Circolare Mef: rata unica entro il 17 dicembre anche per l’uso abitativo e indeducibilità da Irpef, Ires e Irap

Vedi Aggiornamento del 02/10/2012
22/05/2012 - Edifici rurali e industriali, aree fabbricabili e cambiamento della situazione fiscale dei contribuenti dopo l’avvento dell’Imu. Mentre si avvicina la scadenza per il pagamento della prima rata dell’imposta municipale propria, i contribuenti cercano riferimenti certi nella circolare 3/DF del Ministero dell’Economia.
 
Oltre alle spiegazioni sulla prima casa (leggi tutto), la circolare affronta il tema della nuova imposta e degli adempimenti sulle altre categorie di edifici, chiarendo in primo luogo che è tenuto al pagamento dell’Imu il proprietario dell’immobile, il locatario o il titolare di un diritto reale di usufrutto, uso, abitazione, enfiteusi o superficie.
 
Immobili rurali non censiti
Per armonizzare gli adempimenti dell’Imu con l’emersione degli immobili rurali non censiti, il Ministero prevede che il pagamento in un’unica soluzione, entro il 17 dicembre 2012, sia esteso non solo ai fabbricati rurali a uso strumentale, ma anche a quelli destinati ad uso abitativo.

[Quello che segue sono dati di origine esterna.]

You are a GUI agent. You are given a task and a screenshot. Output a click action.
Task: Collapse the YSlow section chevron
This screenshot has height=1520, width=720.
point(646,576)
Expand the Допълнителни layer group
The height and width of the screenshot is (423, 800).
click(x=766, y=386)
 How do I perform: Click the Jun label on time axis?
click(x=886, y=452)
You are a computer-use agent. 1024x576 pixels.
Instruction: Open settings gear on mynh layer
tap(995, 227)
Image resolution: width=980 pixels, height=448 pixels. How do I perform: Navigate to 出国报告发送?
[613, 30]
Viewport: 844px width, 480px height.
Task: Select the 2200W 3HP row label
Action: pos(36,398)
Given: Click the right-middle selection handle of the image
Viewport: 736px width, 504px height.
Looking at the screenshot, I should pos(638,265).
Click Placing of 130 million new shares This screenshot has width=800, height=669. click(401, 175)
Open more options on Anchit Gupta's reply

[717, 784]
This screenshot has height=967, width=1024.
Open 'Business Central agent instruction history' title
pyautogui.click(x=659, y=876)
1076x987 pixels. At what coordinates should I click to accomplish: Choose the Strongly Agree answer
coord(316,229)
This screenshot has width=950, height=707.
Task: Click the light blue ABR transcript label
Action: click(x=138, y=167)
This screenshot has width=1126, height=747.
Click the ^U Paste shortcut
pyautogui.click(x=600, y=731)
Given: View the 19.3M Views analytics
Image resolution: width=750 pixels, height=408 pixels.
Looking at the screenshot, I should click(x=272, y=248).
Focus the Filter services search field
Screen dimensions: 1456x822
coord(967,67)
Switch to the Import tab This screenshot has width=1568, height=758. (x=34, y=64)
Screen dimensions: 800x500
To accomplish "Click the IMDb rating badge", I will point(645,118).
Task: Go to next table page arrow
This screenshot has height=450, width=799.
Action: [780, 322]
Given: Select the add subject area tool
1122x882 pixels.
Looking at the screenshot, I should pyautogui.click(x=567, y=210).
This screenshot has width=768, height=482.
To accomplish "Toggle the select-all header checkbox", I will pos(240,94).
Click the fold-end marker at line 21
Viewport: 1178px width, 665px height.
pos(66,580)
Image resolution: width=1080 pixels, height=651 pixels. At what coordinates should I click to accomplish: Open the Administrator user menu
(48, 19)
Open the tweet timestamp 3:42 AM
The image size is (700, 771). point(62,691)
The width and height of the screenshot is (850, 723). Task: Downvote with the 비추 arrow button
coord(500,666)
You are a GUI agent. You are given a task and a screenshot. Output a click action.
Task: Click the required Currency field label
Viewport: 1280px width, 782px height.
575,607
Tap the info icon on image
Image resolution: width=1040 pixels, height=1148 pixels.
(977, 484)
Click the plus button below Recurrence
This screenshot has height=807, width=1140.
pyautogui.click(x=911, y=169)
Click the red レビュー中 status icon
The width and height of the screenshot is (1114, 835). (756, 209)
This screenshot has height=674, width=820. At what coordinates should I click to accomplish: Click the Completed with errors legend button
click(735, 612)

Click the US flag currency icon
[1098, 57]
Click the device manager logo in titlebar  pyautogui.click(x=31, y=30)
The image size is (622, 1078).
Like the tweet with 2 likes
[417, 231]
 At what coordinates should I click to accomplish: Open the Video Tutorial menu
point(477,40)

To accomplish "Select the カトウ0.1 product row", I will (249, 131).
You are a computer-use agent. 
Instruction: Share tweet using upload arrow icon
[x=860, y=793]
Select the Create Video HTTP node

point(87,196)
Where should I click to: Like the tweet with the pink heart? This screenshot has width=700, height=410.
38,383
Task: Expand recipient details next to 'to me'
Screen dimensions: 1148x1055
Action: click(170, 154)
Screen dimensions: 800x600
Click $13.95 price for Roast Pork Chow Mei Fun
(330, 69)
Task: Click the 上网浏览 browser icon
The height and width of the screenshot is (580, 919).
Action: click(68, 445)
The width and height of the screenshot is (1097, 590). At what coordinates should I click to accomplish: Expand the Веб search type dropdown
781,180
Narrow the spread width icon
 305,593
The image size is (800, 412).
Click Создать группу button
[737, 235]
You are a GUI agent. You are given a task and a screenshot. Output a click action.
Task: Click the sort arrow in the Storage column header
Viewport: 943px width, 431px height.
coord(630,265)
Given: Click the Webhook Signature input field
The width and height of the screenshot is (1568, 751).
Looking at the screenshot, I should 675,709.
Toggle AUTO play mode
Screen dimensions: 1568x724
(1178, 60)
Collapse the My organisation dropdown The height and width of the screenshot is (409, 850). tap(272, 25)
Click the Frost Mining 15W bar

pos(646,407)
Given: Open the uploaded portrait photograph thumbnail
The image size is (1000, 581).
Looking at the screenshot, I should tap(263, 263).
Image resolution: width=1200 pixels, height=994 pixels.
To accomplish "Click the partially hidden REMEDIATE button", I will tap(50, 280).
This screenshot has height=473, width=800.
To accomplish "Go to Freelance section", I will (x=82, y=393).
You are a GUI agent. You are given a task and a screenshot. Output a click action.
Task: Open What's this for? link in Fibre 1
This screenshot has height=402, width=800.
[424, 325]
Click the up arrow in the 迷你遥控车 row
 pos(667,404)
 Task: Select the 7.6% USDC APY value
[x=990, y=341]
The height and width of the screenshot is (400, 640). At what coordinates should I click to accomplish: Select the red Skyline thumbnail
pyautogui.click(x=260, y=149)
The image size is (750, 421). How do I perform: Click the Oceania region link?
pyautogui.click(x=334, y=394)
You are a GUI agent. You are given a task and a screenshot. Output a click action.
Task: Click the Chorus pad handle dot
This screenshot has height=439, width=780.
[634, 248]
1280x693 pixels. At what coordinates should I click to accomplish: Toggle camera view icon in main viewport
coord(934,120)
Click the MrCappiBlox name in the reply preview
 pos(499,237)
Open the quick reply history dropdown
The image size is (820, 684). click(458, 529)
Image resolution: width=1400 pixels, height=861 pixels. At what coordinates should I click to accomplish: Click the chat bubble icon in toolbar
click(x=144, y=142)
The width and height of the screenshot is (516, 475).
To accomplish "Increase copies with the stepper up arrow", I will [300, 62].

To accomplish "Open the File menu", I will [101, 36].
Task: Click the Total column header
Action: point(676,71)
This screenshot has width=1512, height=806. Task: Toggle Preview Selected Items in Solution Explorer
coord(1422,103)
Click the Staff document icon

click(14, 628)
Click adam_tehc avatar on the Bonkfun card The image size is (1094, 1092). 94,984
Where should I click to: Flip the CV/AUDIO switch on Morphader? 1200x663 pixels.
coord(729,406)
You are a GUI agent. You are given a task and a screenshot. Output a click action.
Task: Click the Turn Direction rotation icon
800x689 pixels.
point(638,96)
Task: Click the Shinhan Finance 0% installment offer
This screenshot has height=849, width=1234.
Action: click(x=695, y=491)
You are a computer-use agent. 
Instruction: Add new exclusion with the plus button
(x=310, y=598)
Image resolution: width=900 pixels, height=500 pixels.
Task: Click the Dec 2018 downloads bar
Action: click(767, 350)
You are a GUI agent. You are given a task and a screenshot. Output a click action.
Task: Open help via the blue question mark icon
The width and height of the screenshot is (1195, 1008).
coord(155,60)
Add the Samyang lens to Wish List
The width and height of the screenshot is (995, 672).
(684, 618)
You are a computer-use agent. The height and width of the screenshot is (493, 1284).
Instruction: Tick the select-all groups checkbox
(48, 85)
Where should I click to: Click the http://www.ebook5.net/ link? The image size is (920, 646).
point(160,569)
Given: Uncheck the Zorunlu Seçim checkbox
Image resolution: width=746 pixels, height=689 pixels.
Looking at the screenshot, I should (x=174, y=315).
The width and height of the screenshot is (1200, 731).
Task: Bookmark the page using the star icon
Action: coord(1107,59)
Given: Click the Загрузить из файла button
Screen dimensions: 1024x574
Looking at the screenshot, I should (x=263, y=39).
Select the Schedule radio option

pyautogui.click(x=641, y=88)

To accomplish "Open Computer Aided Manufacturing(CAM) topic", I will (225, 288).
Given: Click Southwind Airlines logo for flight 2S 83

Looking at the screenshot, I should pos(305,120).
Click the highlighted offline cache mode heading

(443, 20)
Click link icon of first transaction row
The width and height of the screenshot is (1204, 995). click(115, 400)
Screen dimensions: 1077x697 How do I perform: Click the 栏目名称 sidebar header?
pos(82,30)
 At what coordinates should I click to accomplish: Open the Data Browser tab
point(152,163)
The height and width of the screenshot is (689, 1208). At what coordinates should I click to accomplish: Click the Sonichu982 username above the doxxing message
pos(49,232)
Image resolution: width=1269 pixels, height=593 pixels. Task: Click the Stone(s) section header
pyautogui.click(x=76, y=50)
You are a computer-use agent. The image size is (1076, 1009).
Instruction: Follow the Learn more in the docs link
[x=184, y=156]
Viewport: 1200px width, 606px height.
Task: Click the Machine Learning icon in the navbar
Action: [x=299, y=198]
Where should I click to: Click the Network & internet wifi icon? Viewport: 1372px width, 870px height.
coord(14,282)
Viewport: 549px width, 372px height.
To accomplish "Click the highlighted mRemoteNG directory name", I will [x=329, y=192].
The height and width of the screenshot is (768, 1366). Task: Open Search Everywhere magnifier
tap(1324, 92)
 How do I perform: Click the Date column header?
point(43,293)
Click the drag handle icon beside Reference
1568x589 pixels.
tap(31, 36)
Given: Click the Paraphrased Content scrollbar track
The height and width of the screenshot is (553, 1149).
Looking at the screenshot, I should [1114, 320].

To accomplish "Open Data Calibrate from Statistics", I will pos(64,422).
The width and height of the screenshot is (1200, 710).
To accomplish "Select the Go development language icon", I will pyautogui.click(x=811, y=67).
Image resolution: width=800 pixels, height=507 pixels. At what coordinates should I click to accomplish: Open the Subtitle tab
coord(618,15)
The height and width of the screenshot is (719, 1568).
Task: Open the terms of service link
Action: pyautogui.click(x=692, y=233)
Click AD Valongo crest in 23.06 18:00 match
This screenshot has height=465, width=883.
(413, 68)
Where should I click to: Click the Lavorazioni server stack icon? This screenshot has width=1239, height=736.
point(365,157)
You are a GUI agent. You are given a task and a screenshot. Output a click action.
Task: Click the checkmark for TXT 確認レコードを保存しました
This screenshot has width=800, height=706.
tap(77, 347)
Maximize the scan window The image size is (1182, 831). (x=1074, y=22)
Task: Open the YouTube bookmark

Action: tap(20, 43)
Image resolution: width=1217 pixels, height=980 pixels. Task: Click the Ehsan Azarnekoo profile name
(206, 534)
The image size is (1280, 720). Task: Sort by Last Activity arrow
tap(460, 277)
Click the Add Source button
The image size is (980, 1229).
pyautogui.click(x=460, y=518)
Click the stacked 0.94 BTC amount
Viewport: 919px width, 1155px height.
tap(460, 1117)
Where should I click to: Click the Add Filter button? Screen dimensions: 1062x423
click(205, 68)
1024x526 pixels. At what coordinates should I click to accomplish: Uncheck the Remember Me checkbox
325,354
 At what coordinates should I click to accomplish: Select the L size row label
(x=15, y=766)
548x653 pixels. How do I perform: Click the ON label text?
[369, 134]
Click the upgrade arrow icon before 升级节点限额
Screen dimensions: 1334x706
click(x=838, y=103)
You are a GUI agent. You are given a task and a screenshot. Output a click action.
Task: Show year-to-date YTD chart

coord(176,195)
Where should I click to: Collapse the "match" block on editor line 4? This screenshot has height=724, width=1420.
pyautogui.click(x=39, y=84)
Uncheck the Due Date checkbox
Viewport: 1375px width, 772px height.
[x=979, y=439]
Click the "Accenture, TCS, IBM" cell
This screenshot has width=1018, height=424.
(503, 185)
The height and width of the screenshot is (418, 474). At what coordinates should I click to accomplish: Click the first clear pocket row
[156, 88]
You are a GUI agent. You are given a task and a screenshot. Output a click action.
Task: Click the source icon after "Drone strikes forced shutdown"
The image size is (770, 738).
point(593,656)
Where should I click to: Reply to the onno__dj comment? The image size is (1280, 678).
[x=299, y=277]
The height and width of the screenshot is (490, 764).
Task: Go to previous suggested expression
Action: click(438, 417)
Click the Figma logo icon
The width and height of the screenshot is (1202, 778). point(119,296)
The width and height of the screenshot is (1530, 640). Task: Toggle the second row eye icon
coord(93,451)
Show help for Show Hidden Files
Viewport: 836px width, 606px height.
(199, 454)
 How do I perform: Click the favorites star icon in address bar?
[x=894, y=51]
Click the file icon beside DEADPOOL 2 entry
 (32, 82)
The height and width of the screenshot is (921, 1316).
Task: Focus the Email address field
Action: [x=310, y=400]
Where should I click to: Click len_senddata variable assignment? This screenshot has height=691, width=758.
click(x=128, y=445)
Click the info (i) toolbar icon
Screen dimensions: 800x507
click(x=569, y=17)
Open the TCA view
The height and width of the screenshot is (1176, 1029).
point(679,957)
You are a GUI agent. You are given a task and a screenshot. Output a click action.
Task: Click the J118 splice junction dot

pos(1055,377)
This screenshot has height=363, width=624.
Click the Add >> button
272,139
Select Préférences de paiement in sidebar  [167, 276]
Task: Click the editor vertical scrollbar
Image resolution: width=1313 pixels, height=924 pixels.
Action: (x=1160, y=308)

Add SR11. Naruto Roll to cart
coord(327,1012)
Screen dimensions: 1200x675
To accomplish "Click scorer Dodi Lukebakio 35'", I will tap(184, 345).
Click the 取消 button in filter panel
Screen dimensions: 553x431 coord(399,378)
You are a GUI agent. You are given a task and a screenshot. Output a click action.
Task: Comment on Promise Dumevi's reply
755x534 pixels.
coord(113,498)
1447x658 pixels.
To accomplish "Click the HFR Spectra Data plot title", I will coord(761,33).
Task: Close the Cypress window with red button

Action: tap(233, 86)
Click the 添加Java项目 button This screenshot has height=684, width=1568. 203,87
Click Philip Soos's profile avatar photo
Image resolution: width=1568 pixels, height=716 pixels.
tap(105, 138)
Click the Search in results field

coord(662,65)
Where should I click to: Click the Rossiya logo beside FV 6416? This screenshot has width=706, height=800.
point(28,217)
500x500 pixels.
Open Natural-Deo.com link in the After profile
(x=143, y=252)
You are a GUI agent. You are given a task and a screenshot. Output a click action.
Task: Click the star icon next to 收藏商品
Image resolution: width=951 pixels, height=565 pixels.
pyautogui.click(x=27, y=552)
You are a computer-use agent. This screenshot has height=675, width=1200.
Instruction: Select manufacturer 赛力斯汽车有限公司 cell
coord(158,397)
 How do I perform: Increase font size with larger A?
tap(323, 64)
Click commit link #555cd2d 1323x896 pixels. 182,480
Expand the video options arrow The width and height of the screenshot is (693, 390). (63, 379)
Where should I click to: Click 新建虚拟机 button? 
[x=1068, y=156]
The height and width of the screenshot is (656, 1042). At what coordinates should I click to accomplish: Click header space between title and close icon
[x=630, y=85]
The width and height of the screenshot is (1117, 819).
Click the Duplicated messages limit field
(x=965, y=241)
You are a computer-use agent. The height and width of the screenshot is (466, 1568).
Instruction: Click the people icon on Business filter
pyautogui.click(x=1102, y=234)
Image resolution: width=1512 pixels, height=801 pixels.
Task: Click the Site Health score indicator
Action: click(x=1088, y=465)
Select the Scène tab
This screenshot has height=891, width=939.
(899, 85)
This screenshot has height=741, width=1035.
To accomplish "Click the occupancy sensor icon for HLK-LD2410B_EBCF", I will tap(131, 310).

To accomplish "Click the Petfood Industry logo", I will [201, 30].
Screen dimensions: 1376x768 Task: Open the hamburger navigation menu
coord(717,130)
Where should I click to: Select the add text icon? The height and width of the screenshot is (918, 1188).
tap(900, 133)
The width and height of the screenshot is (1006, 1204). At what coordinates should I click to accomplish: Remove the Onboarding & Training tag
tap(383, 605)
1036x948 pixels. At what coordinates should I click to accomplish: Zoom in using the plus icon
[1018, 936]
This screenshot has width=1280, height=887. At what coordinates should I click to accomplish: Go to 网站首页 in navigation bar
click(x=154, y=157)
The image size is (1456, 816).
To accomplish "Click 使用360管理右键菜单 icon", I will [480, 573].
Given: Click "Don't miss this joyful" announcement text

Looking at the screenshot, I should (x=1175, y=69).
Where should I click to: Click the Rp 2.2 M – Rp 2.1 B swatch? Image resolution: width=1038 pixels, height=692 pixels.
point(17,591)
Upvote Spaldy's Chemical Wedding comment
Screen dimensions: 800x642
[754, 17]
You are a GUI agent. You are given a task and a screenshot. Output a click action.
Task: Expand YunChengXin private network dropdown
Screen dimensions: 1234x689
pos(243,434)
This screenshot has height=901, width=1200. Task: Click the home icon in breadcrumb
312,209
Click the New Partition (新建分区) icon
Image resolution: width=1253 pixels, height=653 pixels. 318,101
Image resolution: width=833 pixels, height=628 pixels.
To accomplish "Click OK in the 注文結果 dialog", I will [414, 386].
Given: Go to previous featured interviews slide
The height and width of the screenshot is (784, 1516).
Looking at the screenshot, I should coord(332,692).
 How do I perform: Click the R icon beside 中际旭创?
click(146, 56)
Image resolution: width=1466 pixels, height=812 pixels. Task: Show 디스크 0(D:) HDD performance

Si tratta di una semplificazione delle procedure dato che il termine ultimo per la dichiarazione dei fabbricati al catasto edilizio urbano scade il 30 novembre.
 
Nel caso dei fabbricati rurali non censiti, la dichiarazione Imu va presentata entro 90 giorni a partire dal 30 novembre. Per le altre tipologie di immobili la dichiarazione deve invece essere consegnata entro 90 giorni dal momento in cui sorge l’obbligo, ad esempio dopo aver stipulato il contratto di acquisto o locazione (Leggi Tutto).
 
Edifici del gruppo D
La circolare del Ministero dell’Economia cerca di fare chiarezza sui fabbricati appartenenti al gruppo D, non iscritti in Catasto, posseduti dalle imprese e differentemente contabilizzati, che hanno generato diversi contrasti per la determinazione della base imponibile.
Come già affermato dalla Corte di Cassazione con la sentenza 3160/2011, fino alla determinazione della rendita catastale, la base imponibile è ricavata sulla base delle iscrizioni contabili. Dal momento in cui il contribuente richiede l’attribuzione della rendita, diventa titolare di una nuova situazione giuridica indipendentemente dal fatto che prima utilizzasse il metodo contabile in via precaria. Dopo l’attribuzione della rendita, il contribuente potrebbe quindi pagare un’imposta maggiore o minore. In quest’ultimo caso avrebbe però diritto a richiedere il rimborso.
 
Aree fabbricabili
Secondo le istruzioni del ministero dell’Economia, la base imponibile delle aree fabbricabili è data dal valore venale rilevato al primo gennaio dell’anno di imposizione. Nella valutazione devono essere anche considerati la zona, l’indice di edificabilità, la destinazione d’uso e i prezzi medi, nonché gli oneri per eventuali lavori di adattamento del terreno che si rendono necessari prima della costruzione.
 
Cooperative e alloggi di edilizia residenziale pubblica
La circolare ministeriale spiega che agli alloggi Iacp, o comunque rientranti in programmi di edilizia residenziale pubblica, spetta la detrazione di 200 euro prevista per la prima casa.
Queste abitazioni non possono invece usufruire dell’aliquota ridotta e della maggiorazione prevista per i figli conviventi dal momento che sono possedute da persone giuridiche.
Allo stesso tempo, però, i Comuni possono ridurre fino al 4 per mille le aliquote dovute dagli immobili posseduti da soggetti passivi Ires, tra cui rientrano le tipologie di alloggi appena descritte.
 
Situazione fiscale
Nella circolare il Ministero chiarisce che l’Imu è indeducibile dalle imposte sui redditi, cioè Irpef e Ires, e da quelle sulle attività produttive, come l’Irap.
Allo stesso tempo, però, l’Imu sostituisce la componente immobiliare dell’Irpef. Per gli immobili non locati, concessi in comodato d’uso gratuito o utilizzati a scopo promiscuo dal professionista, è dovuta solo l’Imu.
Gli immobili locati o affittati pagano invece sia l’Imu che l’Irpef. Ad esempio, se l’abitazione principale è parzialmente locata e l’importo della rendita catastale, rivalutato del 5%, è maggiore del canone annuo di locazione, si applica solo l’Imu. Al contrario, quando il canone di locazione è maggiore della rendita catastale rivalutata del 5%, sono dovute sia l’Imu che l’Irpef.
Nel caso in cui si verifichi l’esenzione dall’Imu, l’Irpef deve comunque essere corrisposta.